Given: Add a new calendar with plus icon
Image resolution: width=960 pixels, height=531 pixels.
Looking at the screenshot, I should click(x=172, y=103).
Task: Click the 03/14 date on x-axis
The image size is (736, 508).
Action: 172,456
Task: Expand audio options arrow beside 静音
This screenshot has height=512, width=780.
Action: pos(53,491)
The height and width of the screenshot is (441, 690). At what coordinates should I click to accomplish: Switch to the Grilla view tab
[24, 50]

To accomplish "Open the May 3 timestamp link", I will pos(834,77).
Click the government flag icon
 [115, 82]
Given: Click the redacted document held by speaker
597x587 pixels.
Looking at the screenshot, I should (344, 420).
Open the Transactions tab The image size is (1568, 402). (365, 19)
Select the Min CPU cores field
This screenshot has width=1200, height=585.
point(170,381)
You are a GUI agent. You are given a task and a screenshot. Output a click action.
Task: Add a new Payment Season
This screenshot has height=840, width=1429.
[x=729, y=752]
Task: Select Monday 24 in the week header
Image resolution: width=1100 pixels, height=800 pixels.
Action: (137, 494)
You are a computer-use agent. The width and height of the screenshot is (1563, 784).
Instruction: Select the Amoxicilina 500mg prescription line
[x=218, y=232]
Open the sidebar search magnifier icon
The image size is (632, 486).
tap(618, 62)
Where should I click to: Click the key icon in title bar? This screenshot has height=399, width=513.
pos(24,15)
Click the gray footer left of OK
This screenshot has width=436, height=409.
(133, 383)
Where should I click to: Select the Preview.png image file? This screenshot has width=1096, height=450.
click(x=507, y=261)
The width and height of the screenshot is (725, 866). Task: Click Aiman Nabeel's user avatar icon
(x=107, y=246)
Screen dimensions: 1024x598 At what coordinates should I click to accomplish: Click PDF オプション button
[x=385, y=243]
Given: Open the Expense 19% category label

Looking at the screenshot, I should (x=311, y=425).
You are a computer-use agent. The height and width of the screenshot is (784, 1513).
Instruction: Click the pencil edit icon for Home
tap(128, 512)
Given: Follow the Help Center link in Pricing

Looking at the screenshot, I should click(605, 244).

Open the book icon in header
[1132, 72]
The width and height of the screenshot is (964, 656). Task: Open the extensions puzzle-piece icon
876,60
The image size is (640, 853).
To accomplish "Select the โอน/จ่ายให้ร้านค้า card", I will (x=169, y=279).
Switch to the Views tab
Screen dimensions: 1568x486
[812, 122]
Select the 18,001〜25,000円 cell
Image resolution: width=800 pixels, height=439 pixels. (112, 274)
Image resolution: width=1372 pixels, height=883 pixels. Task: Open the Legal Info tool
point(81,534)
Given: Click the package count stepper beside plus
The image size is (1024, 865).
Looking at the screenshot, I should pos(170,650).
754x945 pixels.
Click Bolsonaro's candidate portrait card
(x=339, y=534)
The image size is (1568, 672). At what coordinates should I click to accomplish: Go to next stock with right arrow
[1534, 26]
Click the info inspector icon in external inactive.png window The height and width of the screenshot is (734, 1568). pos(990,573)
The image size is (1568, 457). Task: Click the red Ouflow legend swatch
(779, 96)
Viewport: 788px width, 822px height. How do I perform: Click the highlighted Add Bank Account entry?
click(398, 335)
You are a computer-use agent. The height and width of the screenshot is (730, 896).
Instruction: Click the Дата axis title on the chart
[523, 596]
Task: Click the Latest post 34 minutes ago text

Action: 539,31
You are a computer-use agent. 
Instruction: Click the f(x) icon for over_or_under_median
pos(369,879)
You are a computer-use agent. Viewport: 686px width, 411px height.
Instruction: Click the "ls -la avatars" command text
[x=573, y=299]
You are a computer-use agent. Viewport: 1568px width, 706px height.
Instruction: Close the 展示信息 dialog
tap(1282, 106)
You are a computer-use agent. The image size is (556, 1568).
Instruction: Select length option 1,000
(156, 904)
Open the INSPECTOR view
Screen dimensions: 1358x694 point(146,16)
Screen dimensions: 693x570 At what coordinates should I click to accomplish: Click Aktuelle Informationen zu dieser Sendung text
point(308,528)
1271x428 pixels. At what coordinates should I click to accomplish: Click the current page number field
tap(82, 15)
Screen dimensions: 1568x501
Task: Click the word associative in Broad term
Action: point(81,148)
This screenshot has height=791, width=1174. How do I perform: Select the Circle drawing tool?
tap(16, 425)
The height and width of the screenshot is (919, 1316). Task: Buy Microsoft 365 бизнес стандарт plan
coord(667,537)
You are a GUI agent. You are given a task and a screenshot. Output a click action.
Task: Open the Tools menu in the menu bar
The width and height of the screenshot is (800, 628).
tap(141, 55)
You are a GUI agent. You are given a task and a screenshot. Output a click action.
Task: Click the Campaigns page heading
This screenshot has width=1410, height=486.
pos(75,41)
#####
[Exercise goal]
State the number of lines in the material holding the word "agent". Add nothing else.

[Answer for the task]
10